With a slang, you take it easy, but if you do it right and ensure there are no air bubbles, the slang is unbeatable. It measures better than even an expensive laser.
 
Mikael_L
Daniel78 said:
I usually use a rotary laser and a piece of batten with a decimeter ruler/tape measure taped on. I have a cheap Black & Decker rotary laser which I usually hang from the ceiling at eye level, then you just place the batten against a sparse panel and take a measurement, then find the lowest beam and move the tape measure/ruler so you have the laser line at 0mm on the lowest beam. Then go around with the batten and read what measurement you get and write directly on the beam how many mm it differs, when you've measured all of them it's just about going around and placing shims/wedges, I've adjusted both ceilings and floors this way and it's relatively quick.
That's not a bad method. With that method, you can even use a cheap line laser, as long as you mark a reference point when you move it to a new sweep area.
 
flyfisherman said:
There are rotary lasers for rent at Ramirent for a few hundred kronor. So that's what I will do. Does anyone have tips on underlays? I usually use masonite, but are there special spacers with different thicknesses? I seem to recall seeing something about it on TV, but can't find anything when I search online.

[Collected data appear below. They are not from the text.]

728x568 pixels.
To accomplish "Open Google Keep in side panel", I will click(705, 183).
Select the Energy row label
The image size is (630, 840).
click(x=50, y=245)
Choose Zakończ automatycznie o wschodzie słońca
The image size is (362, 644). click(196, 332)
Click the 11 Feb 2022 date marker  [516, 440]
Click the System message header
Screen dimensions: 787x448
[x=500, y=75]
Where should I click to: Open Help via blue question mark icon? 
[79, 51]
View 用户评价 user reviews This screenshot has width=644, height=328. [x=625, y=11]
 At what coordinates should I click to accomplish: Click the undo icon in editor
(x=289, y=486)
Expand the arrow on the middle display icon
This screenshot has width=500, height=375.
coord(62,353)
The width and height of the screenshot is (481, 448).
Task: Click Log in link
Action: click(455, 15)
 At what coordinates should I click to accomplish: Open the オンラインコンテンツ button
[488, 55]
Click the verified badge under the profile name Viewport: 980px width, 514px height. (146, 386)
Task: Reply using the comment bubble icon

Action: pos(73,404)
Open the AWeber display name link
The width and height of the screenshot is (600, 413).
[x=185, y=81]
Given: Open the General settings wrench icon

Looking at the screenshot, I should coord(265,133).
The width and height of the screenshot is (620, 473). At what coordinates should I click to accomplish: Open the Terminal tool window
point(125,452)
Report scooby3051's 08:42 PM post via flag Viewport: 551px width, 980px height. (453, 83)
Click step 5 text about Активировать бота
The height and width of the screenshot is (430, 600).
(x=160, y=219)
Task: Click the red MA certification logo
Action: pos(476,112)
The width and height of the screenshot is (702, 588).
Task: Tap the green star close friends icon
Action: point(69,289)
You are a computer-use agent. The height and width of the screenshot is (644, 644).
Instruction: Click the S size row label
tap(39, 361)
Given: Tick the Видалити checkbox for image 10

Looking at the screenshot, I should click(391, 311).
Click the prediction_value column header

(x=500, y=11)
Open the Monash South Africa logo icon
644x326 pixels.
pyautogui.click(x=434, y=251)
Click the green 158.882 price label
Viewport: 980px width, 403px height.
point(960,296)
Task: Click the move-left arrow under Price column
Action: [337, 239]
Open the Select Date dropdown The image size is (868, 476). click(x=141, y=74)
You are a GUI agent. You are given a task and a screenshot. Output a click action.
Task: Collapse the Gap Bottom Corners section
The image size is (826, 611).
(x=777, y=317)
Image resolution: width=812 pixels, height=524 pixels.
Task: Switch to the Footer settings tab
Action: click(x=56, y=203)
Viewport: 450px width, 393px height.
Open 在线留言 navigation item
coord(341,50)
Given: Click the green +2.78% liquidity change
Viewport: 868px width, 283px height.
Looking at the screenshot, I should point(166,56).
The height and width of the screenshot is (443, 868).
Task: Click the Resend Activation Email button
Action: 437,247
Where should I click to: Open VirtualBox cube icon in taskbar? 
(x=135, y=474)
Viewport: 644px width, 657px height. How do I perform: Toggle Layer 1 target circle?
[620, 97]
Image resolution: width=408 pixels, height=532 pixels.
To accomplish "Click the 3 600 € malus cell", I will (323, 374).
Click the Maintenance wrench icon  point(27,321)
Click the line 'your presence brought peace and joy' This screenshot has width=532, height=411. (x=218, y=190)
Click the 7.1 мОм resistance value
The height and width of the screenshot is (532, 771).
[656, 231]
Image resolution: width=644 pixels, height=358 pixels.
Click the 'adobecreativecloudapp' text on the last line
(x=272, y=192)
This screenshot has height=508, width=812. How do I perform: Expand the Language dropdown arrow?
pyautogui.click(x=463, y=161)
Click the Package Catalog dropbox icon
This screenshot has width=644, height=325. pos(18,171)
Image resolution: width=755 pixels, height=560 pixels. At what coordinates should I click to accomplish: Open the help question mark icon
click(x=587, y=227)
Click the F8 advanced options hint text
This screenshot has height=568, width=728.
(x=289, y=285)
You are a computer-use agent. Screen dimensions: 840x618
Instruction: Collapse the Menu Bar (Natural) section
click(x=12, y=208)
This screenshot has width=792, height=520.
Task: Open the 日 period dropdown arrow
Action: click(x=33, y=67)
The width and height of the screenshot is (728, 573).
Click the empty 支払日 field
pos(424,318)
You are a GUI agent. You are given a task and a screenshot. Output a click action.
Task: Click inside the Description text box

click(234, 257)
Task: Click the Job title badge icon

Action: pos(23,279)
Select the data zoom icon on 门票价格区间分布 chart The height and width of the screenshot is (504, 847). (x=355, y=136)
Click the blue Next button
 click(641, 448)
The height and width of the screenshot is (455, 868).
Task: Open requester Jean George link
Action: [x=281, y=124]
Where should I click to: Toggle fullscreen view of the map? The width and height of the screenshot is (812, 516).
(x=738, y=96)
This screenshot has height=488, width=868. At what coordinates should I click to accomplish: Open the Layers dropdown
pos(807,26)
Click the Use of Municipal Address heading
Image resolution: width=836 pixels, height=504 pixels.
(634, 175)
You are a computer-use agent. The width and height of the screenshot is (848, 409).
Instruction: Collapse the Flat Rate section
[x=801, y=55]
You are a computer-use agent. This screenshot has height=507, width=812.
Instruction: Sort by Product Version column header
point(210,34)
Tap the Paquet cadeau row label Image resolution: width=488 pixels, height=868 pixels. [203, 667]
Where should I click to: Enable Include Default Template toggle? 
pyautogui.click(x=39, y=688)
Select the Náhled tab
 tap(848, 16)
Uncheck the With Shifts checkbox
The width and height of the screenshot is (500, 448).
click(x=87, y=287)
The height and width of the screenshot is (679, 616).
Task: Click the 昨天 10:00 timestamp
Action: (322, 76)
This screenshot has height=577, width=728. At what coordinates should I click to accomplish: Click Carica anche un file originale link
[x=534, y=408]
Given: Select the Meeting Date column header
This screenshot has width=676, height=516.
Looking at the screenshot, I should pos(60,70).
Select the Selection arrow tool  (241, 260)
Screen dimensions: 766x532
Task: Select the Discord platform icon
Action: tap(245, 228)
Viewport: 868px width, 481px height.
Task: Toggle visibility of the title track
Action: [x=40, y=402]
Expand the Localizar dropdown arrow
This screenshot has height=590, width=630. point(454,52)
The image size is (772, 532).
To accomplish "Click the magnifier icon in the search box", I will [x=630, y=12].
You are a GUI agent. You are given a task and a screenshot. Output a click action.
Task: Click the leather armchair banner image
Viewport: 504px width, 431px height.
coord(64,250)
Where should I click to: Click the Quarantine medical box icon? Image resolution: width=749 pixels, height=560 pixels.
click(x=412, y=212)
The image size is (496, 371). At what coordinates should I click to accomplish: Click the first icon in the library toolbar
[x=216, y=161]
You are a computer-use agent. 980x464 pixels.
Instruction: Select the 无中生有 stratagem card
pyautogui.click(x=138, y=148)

I use these two products when aligning floors, walls, and ceilings, and also when installing windows, doors, etc.

http://www.haraldnyborg.se/merinfo.asp?varenr=4509&n=10
http://www.haraldnyborg.se/merinfo.asp?varenr=4512&n=10

The spacer discs are very convenient to use once you've learned what size each color represents. The discs are available in 1-5mm and have guides so you can stack them inside each other. When it exceeds 15-20mm, I use the wedges instead.